I’m not so sure I want to find out, either.
Grunting under my breath, I force myself to focus on the now instead of the future or the past. I try to hold out as long as I can, but it’s been a stressful twenty-four hours and I’m wrung out over thinking about my past, plus everything I learned about Nicolette’s.
She’s certain that Alfieri won’t bother her. She’s also certain that he doesn’t buy the fact that I’m just her boss for a second.
Good. Because I’m not. I’m hers, just like she’s mine, and I prove that by shooting my load into her mouth with an anguished cry of her name.
Nicolette takes every last drop, swallowing it completely before wiping her mouth the edge of her thumb. There’s something in her soft brown eyes I can’t quite understand when she glances up at me, but there’s also lust and affection and, unless I’m completely making it up, love.
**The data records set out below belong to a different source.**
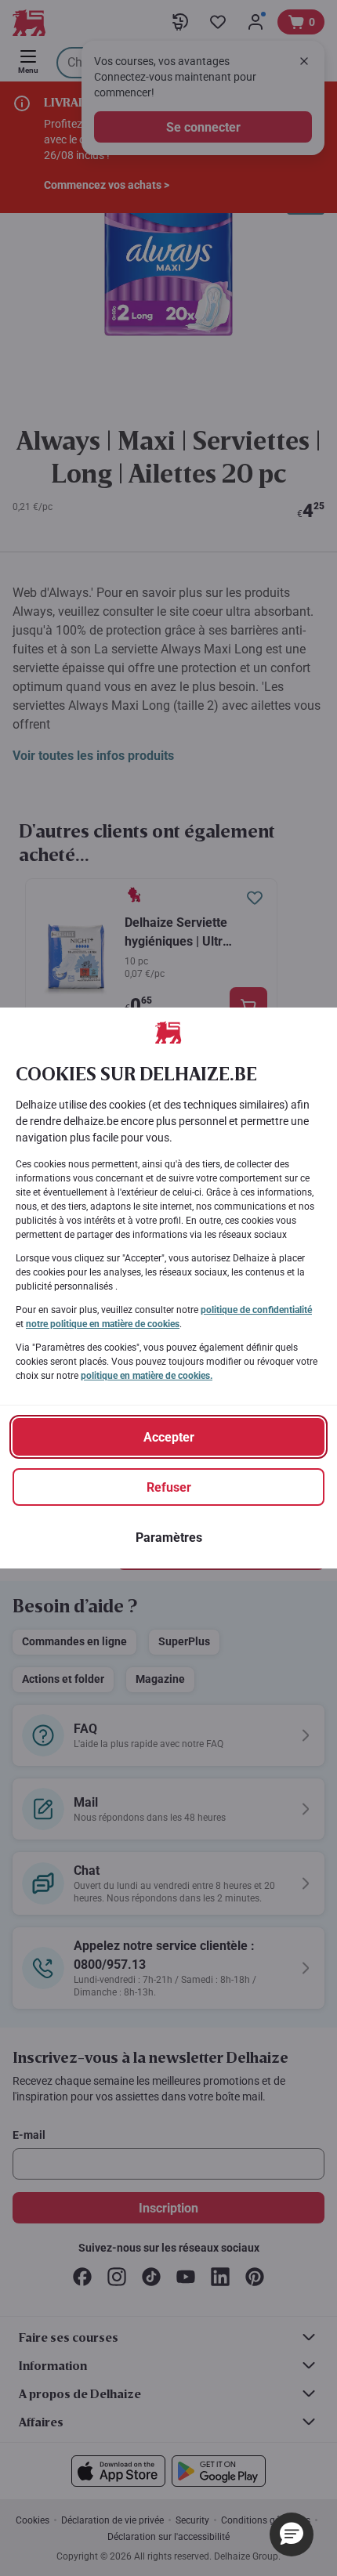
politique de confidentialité (256, 1309)
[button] (291, 2534)
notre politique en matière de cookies (102, 1324)
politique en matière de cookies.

“You’re such a good girl,” I murmur, even more satisfied when she preens at my praise. “Now come on up here, baby.” I pat the cushion next to me, making a mental note that—for Nic’s sake—I’m going to have to replace this couch before her mother returns home from her trip to Florida. “It’s my turn. Let me make you feel good.”
Let me make you remember that you’re here with me, that monster is your past, and I won’t let him hurt you ever again…
I need this. I need her surrender, and maybe I should have realized my mistake before I did, but I don’t as I reach the bottom hem of her t-shirt and start to push it off.
When the shirt goes up halfway, she circles my wrists with her fingers. “Royce,” she murmurs. “You know I don’t like that.”
I do know. But it’s been weeks since the first time we fucked, I’ve sucked and licked and played with every other part of her, she’s done the same to me, and she still won’t let me remove her shirt?
I don’t get it. It doesn’t make sense. Maybe before she came clean about her past with Alfieri, I’d understand being uncomfortable, but I’ve made it clear: I’m not Alfieri. I won’t hurt her. I want her to trust me.
Why can’t she trust me with this?
“You know you don’t have to hide anything from me, right? There’s nothing about you that I don’t like.”